As Congress again nears the need to raise the ceiling for more US debt, talk in Washington is of tools to reduce the federal deficit. Both parties throw around words like “target,” “trigger,” and “enforcement mechanism.” The idea is to come up with a process that will force lawmakers to budget so that government lives within its means.
This discussion may be just a lot of political hoo-ha to make it look as if Congress is getting fiscally tough. That way, lawmakers have the cover to increase the nation’s debt limit so that the United States can continue to pay its bills.
A sure sign of Washington’s unwillingness to make hard choices is when everyone is talking about process instead of substance. Deficit targets and triggers are process. Spending cuts and tax increases are substance.
On the other hand, to do something truly substantive with deficit reduction would be nigh impossible by mid-May – when the US is expected to reach its current $14.3 trillion debt limit.

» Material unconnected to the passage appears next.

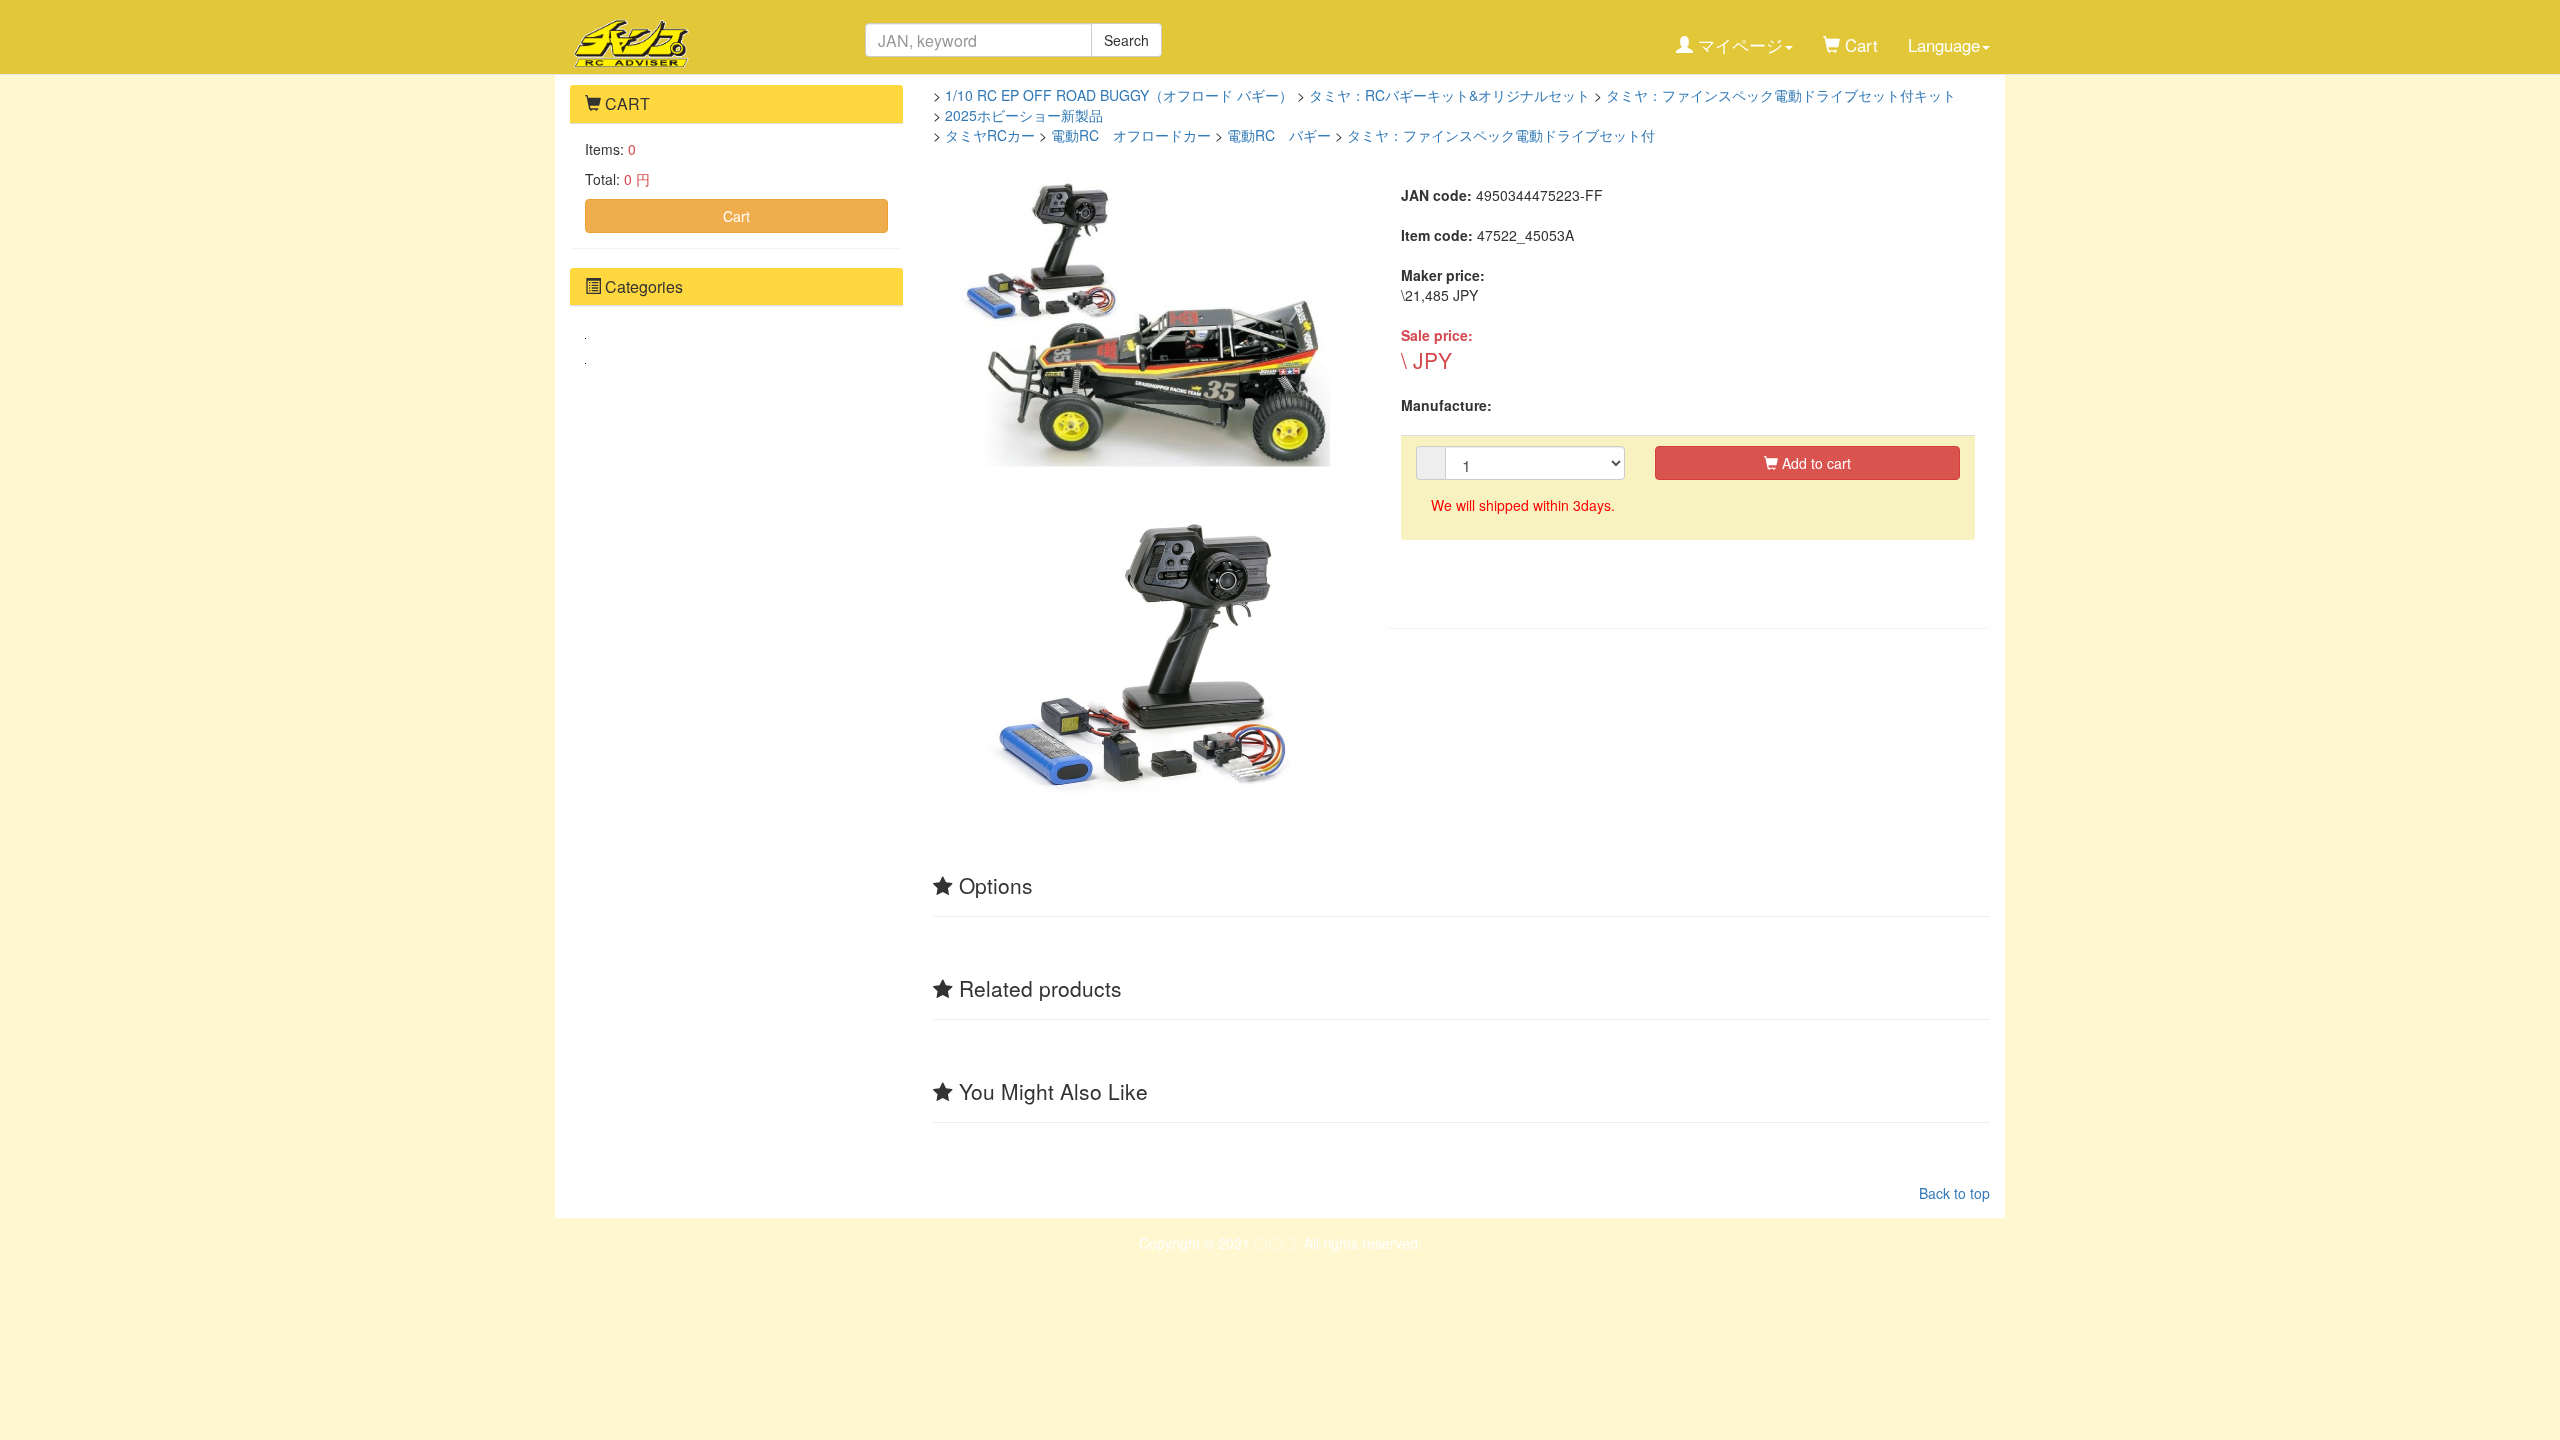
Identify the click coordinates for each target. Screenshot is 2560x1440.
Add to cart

Economists warn of havoc if the debt limit is reached and Congress does not vote an increase: default on the government’s bonds and interest payments, a market meltdown, higher interest rates. Goodbye recovery, hello recession.
Bookkeeping tricks might win Congress a few more weeks on the debt-ceiling deadline. But even that won’t be adequate time to agree on how to cut defense spending or reform the tax code and entitlement programs such as Medicare. These are the kinds of tough decisions that need to be made to have real impact as annual deficits pile up into long-term debt.